Your objective:
Starting at the line that contains "Click the Etichetta Partizione text field" and ending at the final line of the records, give every line as one string in a JSON list, leaving out blank lines.
[begin The records]
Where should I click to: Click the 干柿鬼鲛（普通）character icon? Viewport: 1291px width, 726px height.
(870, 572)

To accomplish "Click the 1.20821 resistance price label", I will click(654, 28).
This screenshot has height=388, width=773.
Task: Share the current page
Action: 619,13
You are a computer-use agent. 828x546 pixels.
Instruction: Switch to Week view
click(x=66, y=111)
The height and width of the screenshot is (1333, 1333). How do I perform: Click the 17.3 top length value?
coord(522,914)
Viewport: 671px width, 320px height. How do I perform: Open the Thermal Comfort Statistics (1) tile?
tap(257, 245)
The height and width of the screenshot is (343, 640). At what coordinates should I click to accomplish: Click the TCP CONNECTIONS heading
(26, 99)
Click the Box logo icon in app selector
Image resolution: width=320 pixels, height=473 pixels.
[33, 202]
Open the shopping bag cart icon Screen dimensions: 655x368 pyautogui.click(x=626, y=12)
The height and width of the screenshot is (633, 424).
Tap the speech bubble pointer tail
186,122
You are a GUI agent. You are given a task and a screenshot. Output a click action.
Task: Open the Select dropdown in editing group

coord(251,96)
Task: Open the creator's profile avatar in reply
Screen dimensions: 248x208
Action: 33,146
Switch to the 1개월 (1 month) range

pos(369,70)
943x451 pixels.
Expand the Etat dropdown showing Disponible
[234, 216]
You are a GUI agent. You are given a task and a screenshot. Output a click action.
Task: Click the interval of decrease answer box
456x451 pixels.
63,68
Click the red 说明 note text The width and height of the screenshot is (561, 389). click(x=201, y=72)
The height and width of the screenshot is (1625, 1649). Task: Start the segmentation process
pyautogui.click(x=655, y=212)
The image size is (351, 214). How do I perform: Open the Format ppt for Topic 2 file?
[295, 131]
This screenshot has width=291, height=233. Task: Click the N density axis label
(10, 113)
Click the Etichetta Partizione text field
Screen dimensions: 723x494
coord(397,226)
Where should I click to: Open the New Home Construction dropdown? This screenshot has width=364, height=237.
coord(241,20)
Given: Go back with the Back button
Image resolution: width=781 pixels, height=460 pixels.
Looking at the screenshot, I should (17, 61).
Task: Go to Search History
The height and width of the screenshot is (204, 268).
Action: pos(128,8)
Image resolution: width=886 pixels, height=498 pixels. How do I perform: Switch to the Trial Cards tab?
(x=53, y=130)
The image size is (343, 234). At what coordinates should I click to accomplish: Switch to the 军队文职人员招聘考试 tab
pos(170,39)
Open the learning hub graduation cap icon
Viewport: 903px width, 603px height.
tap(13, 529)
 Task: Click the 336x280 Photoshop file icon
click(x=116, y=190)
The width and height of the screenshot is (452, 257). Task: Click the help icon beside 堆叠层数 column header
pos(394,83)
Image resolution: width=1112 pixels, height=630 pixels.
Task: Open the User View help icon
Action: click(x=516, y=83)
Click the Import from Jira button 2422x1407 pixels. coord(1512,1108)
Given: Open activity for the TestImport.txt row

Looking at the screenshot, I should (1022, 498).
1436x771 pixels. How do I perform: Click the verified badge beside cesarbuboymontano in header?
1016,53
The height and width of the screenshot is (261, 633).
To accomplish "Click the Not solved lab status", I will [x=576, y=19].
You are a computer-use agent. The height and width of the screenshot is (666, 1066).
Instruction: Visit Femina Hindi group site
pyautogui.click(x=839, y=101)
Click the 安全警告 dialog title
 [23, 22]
[end The records]
The completed task:
[
  "Click the Etichetta Partizione text field",
  "Screen dimensions: 723x494",
  "coord(397,226)",
  "Where should I click to: Open the New Home Construction dropdown? This screenshot has width=364, height=237.",
  "coord(241,20)",
  "Given: Go back with the Back button",
  "Image resolution: width=781 pixels, height=460 pixels.",
  "Looking at the screenshot, I should (17, 61).",
  "Task: Go to Search History",
  "The height and width of the screenshot is (204, 268).",
  "Action: pos(128,8)",
  "Image resolution: width=886 pixels, height=498 pixels. How do I perform: Switch to the Trial Cards tab?",
  "(x=53, y=130)",
  "The image size is (343, 234). At what coordinates should I click to accomplish: Switch to the 军队文职人员招聘考试 tab",
  "pos(170,39)",
  "Open the learning hub graduation cap icon",
  "Viewport: 903px width, 603px height.",
  "tap(13, 529)",
  " Task: Click the 336x280 Photoshop file icon",
  "click(x=116, y=190)",
  "The width and height of the screenshot is (452, 257). Task: Click the help icon beside 堆叠层数 column header",
  "pos(394,83)",
  "Image resolution: width=1112 pixels, height=630 pixels.",
  "Task: Open the User View help icon",
  "Action: click(x=516, y=83)",
  "Click the Import from Jira button 2422x1407 pixels. coord(1512,1108)",
  "Given: Open activity for the TestImport.txt row",
  "Looking at the screenshot, I should (1022, 498).",
  "1436x771 pixels. How do I perform: Click the verified badge beside cesarbuboymontano in header?",
  "1016,53",
  "The height and width of the screenshot is (261, 633).",
  "To accomplish \"Click the Not solved lab status\", I will [x=576, y=19].",
  "You are a computer-use agent. The height and width of the screenshot is (666, 1066).",
  "Instruction: Visit Femina Hindi group site",
  "pyautogui.click(x=839, y=101)",
  "Click the 安全警告 dialog title",
  " [23, 22]"
]